▶ _What is expected_
In the listing, take the stretch from the line containing "PixelFool (273, 2135)" through the end and write it out again, substituting "Decline" for "Rifiuta" and leaving everything else unchanged.

++++++++++++++++++++

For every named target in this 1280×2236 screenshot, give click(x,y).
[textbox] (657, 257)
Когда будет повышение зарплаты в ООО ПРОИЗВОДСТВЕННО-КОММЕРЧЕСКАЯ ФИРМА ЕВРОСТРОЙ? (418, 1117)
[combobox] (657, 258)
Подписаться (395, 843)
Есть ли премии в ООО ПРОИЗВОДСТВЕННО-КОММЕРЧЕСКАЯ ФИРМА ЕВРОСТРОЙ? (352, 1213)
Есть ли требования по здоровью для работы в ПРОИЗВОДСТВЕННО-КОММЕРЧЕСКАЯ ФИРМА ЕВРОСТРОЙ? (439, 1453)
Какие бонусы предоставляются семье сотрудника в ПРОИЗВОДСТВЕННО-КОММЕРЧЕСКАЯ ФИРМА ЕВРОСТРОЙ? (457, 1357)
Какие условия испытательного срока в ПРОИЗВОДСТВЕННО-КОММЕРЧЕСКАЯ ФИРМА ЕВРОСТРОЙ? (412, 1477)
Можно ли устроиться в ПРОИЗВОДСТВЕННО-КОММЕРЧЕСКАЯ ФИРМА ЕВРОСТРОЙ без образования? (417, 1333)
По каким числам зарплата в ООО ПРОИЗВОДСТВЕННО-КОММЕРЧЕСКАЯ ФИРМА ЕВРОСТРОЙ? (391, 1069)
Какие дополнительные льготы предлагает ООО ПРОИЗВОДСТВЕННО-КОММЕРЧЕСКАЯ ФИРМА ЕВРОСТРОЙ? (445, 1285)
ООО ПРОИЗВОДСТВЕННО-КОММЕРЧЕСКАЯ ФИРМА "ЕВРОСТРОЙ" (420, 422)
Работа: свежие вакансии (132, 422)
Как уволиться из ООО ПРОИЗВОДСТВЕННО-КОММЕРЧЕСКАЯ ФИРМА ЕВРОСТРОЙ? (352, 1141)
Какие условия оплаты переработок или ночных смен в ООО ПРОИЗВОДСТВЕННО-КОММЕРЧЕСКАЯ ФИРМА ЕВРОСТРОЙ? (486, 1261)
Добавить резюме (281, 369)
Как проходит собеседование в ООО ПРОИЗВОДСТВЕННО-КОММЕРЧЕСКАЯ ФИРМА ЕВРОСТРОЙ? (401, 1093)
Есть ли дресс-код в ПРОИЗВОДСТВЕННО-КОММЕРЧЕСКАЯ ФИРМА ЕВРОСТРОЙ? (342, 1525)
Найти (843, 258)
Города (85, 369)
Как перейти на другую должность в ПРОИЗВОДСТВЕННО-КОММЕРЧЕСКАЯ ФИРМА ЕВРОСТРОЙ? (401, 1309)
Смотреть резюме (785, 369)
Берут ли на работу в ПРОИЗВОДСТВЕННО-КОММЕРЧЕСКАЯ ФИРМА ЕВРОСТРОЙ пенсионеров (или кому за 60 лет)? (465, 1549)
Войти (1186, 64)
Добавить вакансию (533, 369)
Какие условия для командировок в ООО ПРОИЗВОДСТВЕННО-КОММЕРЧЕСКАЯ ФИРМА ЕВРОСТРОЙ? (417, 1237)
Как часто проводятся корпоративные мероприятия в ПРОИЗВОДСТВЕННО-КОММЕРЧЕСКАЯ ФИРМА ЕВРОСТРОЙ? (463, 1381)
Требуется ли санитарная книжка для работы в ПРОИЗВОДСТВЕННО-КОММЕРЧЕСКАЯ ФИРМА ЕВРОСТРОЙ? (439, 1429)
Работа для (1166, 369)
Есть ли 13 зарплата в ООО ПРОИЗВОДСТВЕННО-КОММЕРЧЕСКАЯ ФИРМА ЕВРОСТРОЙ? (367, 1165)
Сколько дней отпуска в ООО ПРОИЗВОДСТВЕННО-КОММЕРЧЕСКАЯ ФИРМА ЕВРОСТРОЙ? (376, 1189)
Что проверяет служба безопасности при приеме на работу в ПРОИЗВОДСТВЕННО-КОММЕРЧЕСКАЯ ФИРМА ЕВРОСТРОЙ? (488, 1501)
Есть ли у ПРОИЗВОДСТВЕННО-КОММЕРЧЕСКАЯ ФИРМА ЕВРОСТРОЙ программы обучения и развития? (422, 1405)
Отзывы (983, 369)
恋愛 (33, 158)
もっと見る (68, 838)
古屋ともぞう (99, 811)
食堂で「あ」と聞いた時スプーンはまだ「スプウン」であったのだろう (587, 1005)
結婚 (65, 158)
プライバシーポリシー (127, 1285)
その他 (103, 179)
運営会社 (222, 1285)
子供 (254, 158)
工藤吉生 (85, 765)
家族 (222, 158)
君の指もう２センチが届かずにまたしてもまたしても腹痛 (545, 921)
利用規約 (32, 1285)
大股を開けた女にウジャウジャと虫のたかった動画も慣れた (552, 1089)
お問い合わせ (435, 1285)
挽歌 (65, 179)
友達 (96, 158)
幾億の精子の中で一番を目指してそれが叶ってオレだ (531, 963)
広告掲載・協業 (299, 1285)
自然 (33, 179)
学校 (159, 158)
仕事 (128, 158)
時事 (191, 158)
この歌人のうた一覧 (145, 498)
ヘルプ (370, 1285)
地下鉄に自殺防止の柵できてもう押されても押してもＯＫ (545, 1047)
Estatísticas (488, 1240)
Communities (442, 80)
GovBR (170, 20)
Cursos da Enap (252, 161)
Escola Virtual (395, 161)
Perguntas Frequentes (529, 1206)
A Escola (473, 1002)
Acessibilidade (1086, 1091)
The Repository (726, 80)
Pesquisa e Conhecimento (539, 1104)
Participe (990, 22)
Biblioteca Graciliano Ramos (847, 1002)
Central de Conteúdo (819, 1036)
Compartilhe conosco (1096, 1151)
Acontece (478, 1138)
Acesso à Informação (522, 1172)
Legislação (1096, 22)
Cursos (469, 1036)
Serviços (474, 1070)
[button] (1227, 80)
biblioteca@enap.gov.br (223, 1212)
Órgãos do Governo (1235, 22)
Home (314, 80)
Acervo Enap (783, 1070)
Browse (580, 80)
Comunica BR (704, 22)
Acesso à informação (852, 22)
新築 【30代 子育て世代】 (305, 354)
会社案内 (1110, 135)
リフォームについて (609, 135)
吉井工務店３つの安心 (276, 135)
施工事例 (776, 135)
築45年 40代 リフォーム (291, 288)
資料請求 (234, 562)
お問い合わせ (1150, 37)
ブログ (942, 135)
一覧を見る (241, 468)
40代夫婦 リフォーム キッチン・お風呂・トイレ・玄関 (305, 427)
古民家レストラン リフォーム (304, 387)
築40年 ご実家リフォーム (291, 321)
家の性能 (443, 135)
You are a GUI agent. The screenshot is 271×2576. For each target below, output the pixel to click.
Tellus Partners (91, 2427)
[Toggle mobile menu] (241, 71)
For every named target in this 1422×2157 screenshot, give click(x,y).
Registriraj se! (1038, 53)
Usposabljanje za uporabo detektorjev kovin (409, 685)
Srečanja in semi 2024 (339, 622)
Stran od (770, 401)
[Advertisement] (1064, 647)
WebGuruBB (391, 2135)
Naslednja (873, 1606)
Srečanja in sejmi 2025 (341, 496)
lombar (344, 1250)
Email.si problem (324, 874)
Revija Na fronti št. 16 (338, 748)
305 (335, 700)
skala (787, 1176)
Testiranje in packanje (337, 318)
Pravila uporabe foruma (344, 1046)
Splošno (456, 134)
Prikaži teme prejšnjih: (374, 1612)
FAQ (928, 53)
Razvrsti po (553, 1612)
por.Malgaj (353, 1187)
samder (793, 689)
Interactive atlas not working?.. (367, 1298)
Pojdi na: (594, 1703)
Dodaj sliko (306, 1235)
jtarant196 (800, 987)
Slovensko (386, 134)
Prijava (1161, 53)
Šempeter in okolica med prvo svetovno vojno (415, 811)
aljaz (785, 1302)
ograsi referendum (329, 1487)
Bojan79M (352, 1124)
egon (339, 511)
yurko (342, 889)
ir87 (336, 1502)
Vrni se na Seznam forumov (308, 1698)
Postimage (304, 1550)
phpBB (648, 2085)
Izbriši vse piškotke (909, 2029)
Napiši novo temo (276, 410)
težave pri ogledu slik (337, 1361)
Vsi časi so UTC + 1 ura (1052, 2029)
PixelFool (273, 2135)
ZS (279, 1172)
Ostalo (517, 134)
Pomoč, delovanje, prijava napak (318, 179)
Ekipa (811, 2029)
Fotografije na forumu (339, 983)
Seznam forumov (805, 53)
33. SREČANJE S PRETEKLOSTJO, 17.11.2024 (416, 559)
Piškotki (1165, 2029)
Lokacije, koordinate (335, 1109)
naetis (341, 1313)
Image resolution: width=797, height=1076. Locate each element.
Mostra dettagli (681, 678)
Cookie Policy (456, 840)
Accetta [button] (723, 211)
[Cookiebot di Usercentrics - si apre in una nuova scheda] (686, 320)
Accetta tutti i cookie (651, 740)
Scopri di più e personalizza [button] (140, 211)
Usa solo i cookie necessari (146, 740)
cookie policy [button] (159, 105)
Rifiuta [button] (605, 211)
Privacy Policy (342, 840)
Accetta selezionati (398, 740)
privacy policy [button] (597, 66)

++++++++++++++++++++

▶ _The output_
PixelFool (273, 2135)
ZS (279, 1172)
Ostalo (517, 134)
Pomoč, delovanje, prijava napak (318, 179)
Ekipa (811, 2029)
Fotografije na forumu (339, 983)
Seznam forumov (805, 53)
33. SREČANJE S PRETEKLOSTJO, 17.11.2024 (416, 559)
Piškotki (1165, 2029)
Lokacije, koordinate (335, 1109)
naetis (341, 1313)
Image resolution: width=797, height=1076. Locate each element.
Mostra dettagli (681, 678)
Cookie Policy (456, 840)
Accetta [button] (723, 211)
[Cookiebot di Usercentrics - si apre in una nuova scheda] (686, 320)
Accetta tutti i cookie (651, 740)
Scopri di più e personalizza [button] (140, 211)
Usa solo i cookie necessari (146, 740)
cookie policy [button] (159, 105)
Decline [button] (605, 211)
Privacy Policy (342, 840)
Accetta selezionati (398, 740)
privacy policy [button] (597, 66)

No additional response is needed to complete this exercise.